The activator protein triggers the release of the RNA polymerase, which runs along the DNA transcribing the gene into mRNA (yellow ribbon).

Transcription factors assemble at a DNA promoter region found at the start of a gene. Promoter regions are characterised by the DNA's base sequence, which contains the repetition TATATA \311 and for this reason is known as the "TATA box".

The TATA box is gripped by the transcription factor TFIID (yellow-brown) that marks the attachment point for RNA polymerase and associated transcription factors. In the middle of TFIID is the TATA Binding Protein subunit, which recognises and fastens onto the TATA box. It's tight grip makes the DNA kink 90\373, which is thought to serve as a physical landmark for the start of a gene.

A mediator (purple) protein complex arrives carrying the enzyme RNA polymerase II (blue-green). It manoeuvres the RNA polymerase into place. Other transcription factors arrive (TFIIA and TFIIB - small blue molecules) and lock into place. Then TFIIH (green) arrives. One of its jobs is to pry apart the two strands of DNA (via helicase action) to allow the RNA polymerase to get access to the DNA bases.

Finally, the initiation complex requires contact with activator proteins, which bind to specific sequences of DNA known as enhancer regions. These regions can be thousands of base pairs away from the initiation complex. The consequent bending of the activator protein/enhancer region into contact with the initiation-complex resembles a scorpion's tail in this animation.

The activator protein triggers the release of the RNA polymerase, which runs along the DNA transcribing the gene into mRNA (yellow ribbon).

The first shot in this animation is of a Transcription Initiation Complex, as described in Part 1: Transcription Initiation Complex

The RNA polymerase unzips a small portion of the DNA helix exposing the bases on each strand. One of the strands acts as a template for the synthesis of an RNA molecule. The base-sequence code is transcribed by matching these DNA bases with RNA subunits, forming a long RNA polymer chain.

This type of RNA is called messenger RNA (mRNA). The job of mRNA is to carry the message from the DNA to a ribosome, for translation of the gene into protein.

This animation depicts the process of DNA recombination using the restriction enzyme EcoRI.

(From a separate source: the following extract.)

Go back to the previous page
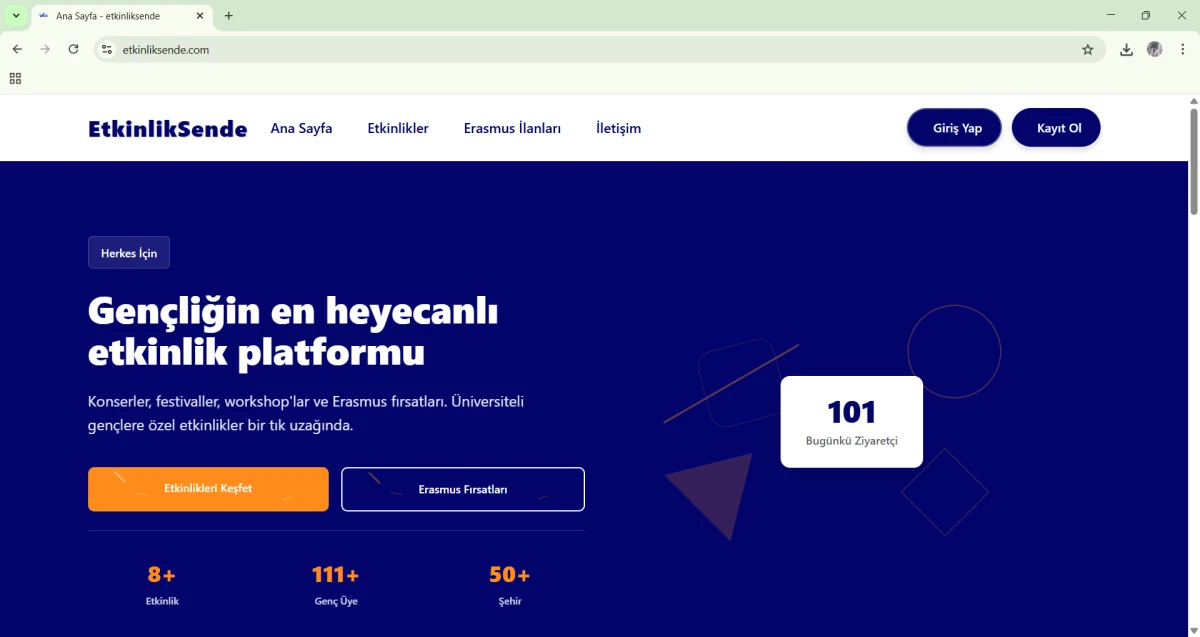1200x637 pixels. point(16,48)
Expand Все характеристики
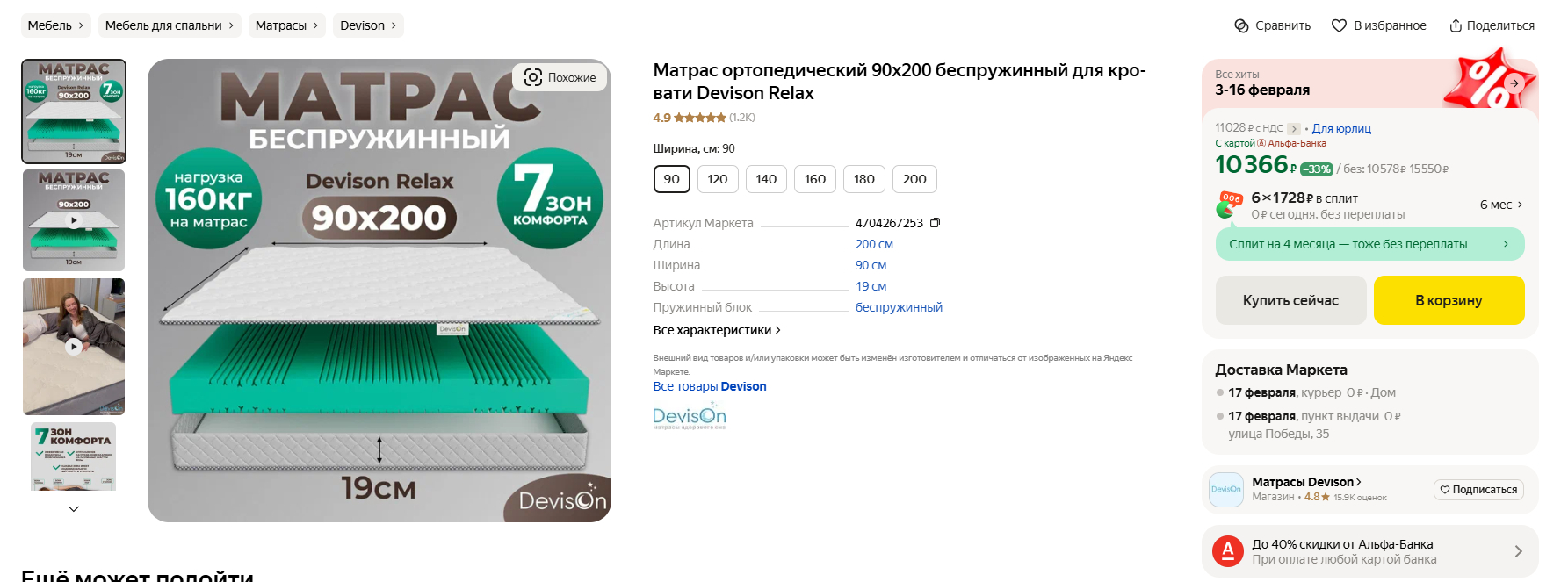This screenshot has height=582, width=1568. click(x=717, y=330)
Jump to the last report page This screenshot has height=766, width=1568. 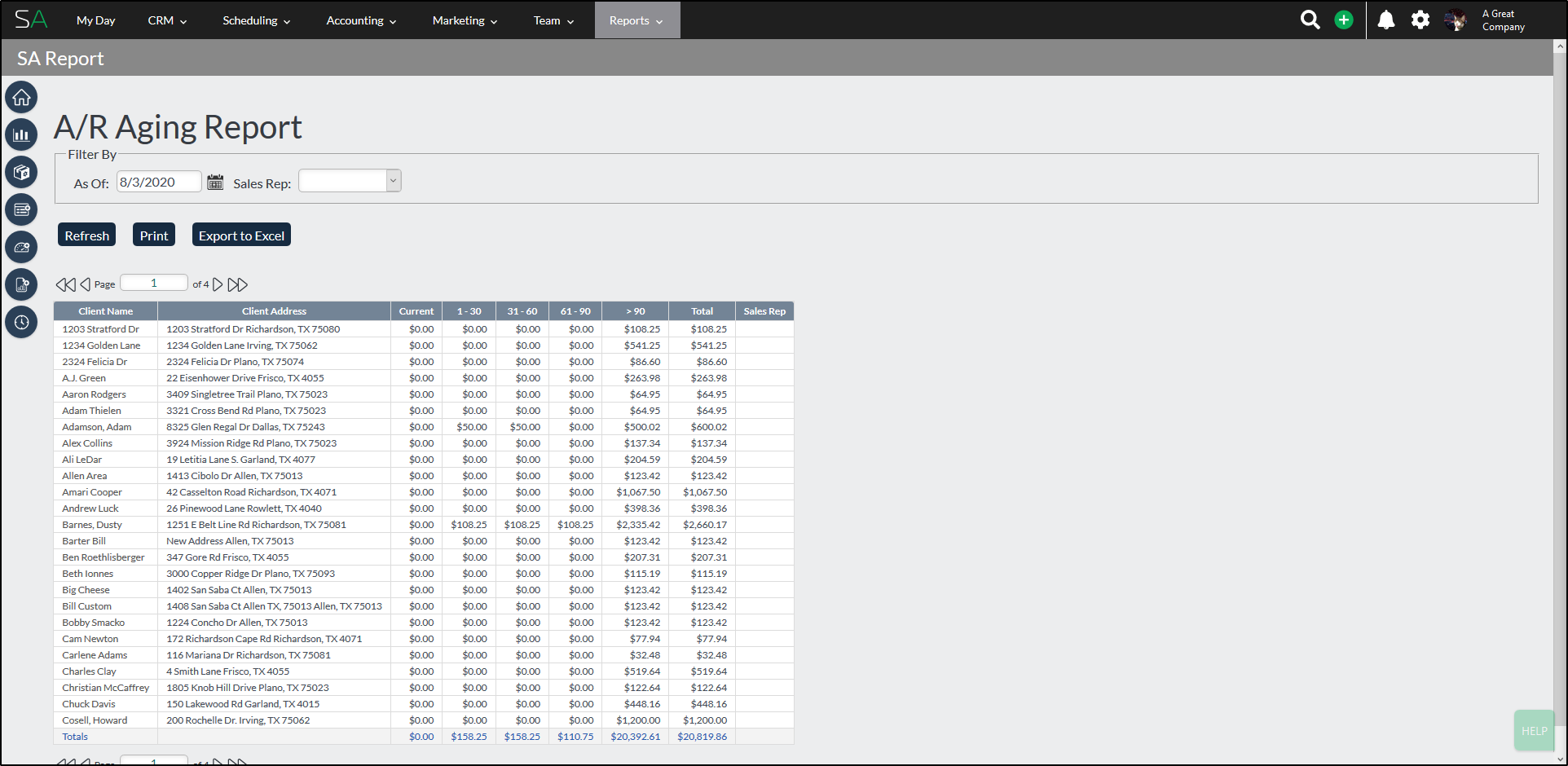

The animation opens with a view of a DNA plasmid loop. An EcoRI enzyme approaches and attaches to the DNA's major groove. The enzyme then runs along the groove scanning the DNA for the base sequence xGAATTCx. When it finds this sequence it breaks the sugar-phosphate bonds on either side of DNA, splicing the plasmid. A gene (glowing DNA) with complementary 'sticky ends" then attaches to the end of the plasmid. The enzyme DNA Ligase (looking like frozen peas in this animation) then repairs the nicks in the sugar-phosphate backbone, joining the two DNA strands.

This animation depicts aspects of the haemoglobin molecules and the mutant form that causes the disease sickle cell anaemia.

Red blood cells supply oxygen to the body using their cargo of haemoglobin, a protein that can capture and release oxygen. In this animation a haemoglobin molecule first assemble from subunits. The haemoglobin binds with four molecules of oxygen (blue) in the lungs, and then releases them again when the blood passes through body tissues with low oxygen concentrations.

When the sickle-mutant haemoglobin gives up it's oxygen to the tissues, a conformational change results in an amino acid (yellow-green) to pop out and cause the molecule to stick together and form stiff fibers. These long fibers distort red blood cells into their characteristic "sickle" shape (not shown).  The sickle red blood cells can then clog small blood vessels, depriving vital organs of oxygen, resulting in anaemia, jaundice, organ damage and other symptoms.